Collect each line of the records that contains the string "width", matching case exactly. Copy those lines in the order they appear.
# START OF INFORMATION GIVEN
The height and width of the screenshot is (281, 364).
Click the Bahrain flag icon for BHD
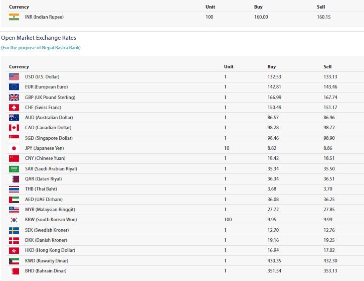tap(14, 271)
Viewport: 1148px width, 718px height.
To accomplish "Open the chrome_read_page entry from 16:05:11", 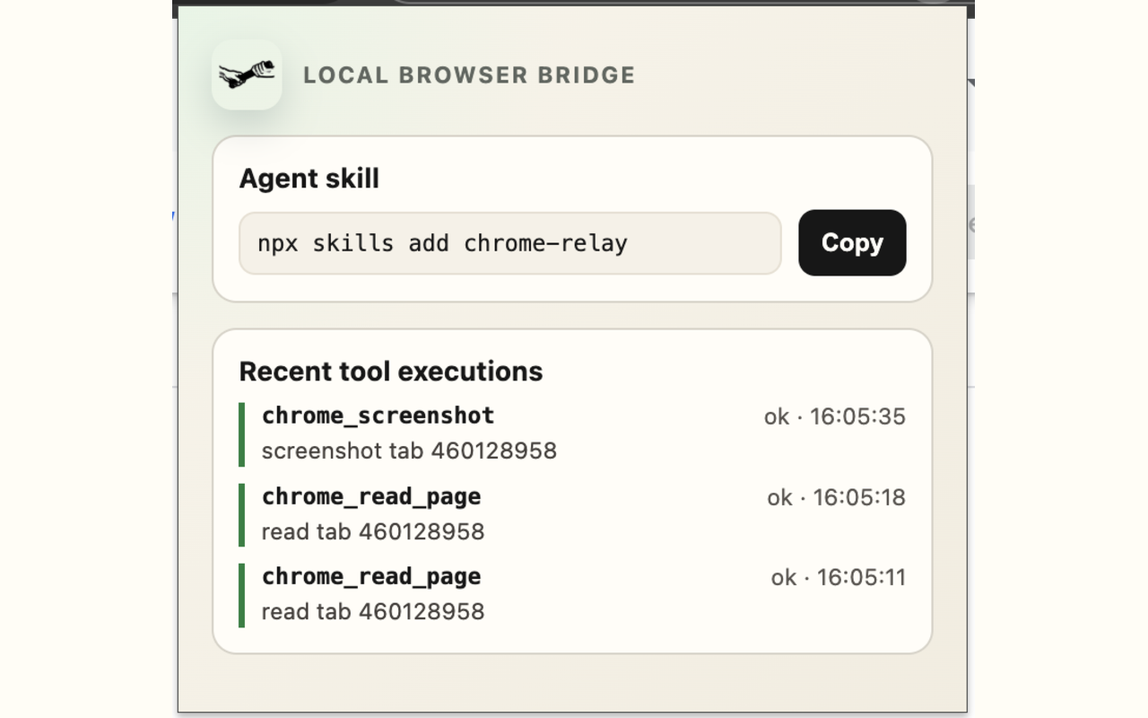I will 574,592.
# END OF INFORMATION GIVEN
TASK SOLUTION:
The height and width of the screenshot is (281, 364).
Viewport: 1148px width, 718px height.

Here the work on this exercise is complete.